- Guida in 1984
- Born: Jean Guida de Mortellaro June 21, 1924 France
- Died: June 27, 2012 (aged 88) Montreal, Quebec, Canada
- Occupations: , cabaret pop singer, actor, chanteuse
- Years active: 1940s–2004

= Guilda =

French actor (1924–2012)

Guilda was the stage name of Jean Guida de Mortellaro (June 21, 1924 – June 27, 2012), a French and Canadian drag queen who built a long and sustained career as a cabaret and variety entertainer.

==Early life==
Guida claimed to have been the son of an Italian countess whose family surname was de Mortellaro, although journalist Alan Hustak later found that he was unable to verify this as there was no record of the de Mortellaro surname in directories of Italian nobility. Following World War II, he began his career as a female impersonator in Le Carrousel de Paris, taking his stage name from the 1946 Rita Hayworth film Gilda. In 1946, he had a small acting role in Yvan Noé's film Une femme coupée en morceaux.

In 1951, he toured internationally as a stage double for French cabaret performer Mistinguett; discovered by American theatre impresario Lou Walters, he moved to New York City for a time as a headliner of his own show, before moving to Montreal once his American work visa expired.

==Career==
In Montreal, Guilda became a star performer at the Chez Parée club, becoming renowned for celebrity impersonations of Hayworth, Mistinguett, Marlene Dietrich, Édith Piaf, Barbra Streisand and Marilyn Monroe, and performed regularly on Quebec television variety shows.

In 1965, he performed a sold-out show at Montreal's Salle Wilfrid-Pelletier. In 1967, he opened his own drag cabaret club, Chez Guilda, near the Montreal Forum.

In the 1970s, Guilda had a number of acting roles in the films of Denis Héroux, including The Awakening (L'amour humain), There's Always a Way to Find a Way (Y'a toujours moyen de moyenner!) and Don't Push It (Pousse mais pousse égal). He also launched the theatrical revue Guilda's Follies, blending both musical and sketch comedy performances, in 1975, undertook a performance tour of the United States in 1977, and published his first autobiography Guilda, elle et moi in 1979.

In the 1980s, Guilda appeared in an episode of Télévision de Radio-Canada's annual New Year's Eve special Bye Bye, portrayed the Chevalier d'Éon in an episode of Radio-Canada's dramatic anthology series Les Grands Esprits, and appeared in André Forcier's 1988 film Kalamazoo. In 1983 he launched the stage revue Viva Guilda.

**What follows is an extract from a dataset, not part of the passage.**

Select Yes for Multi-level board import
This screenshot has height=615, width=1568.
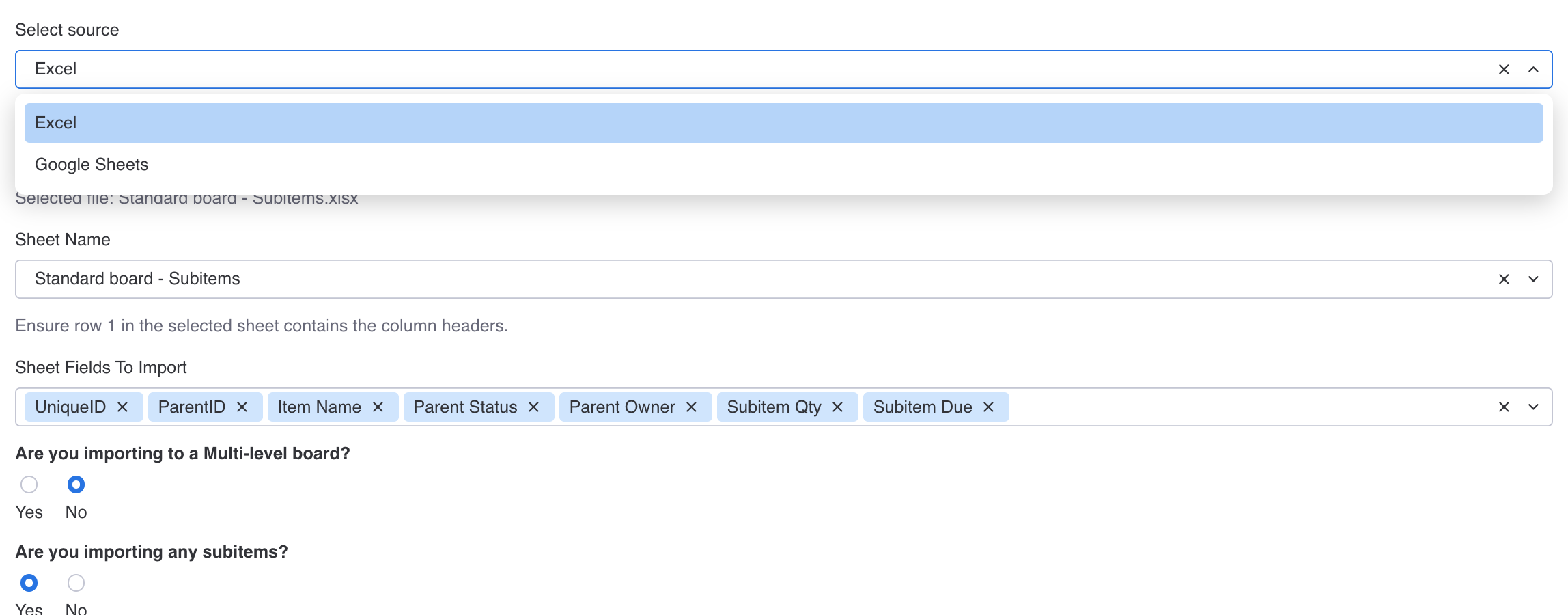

In 1985, he acted in a production of Sylvie Lemay's stage play Qui a vendu la mèche?. He was the subject of the television documentary film Allez Guilda! in 1986; in the same year, he also undertook a Canadian tour, performing most notably at Expo 86 in Vancouver.

In 1993 he was featured in Lois Siegel's documentary film Lip Gloss.

Having largely retired from stage performing by the late 1980s, he also took up painting, and had a number of exhibitions of his artistic work in the early 2000s. In 2004, he mounted a return show at Montreal's Théâtre National to mark both his 80th birthday and the 50th anniversary of his Montreal stage debut. He published a second autobiography, Guilda: Il était une fois, in 2009.

Over the course of his career, Guilda also recorded and released a number of albums of cabaret pop.

Guida died in 2012, at the age of 88. Guida, who identified as bisexual, was married a number of times and fathered three children.

==Legacy==
In 2014, Guilda was the subject of Julien Cadieux's documentary film Guilda: Elle est bien dans ma peau.

In 2022, Rita Baga impersonated Guilda in the Snatch Game episode of Canada's Drag Race: Canada vs. the World.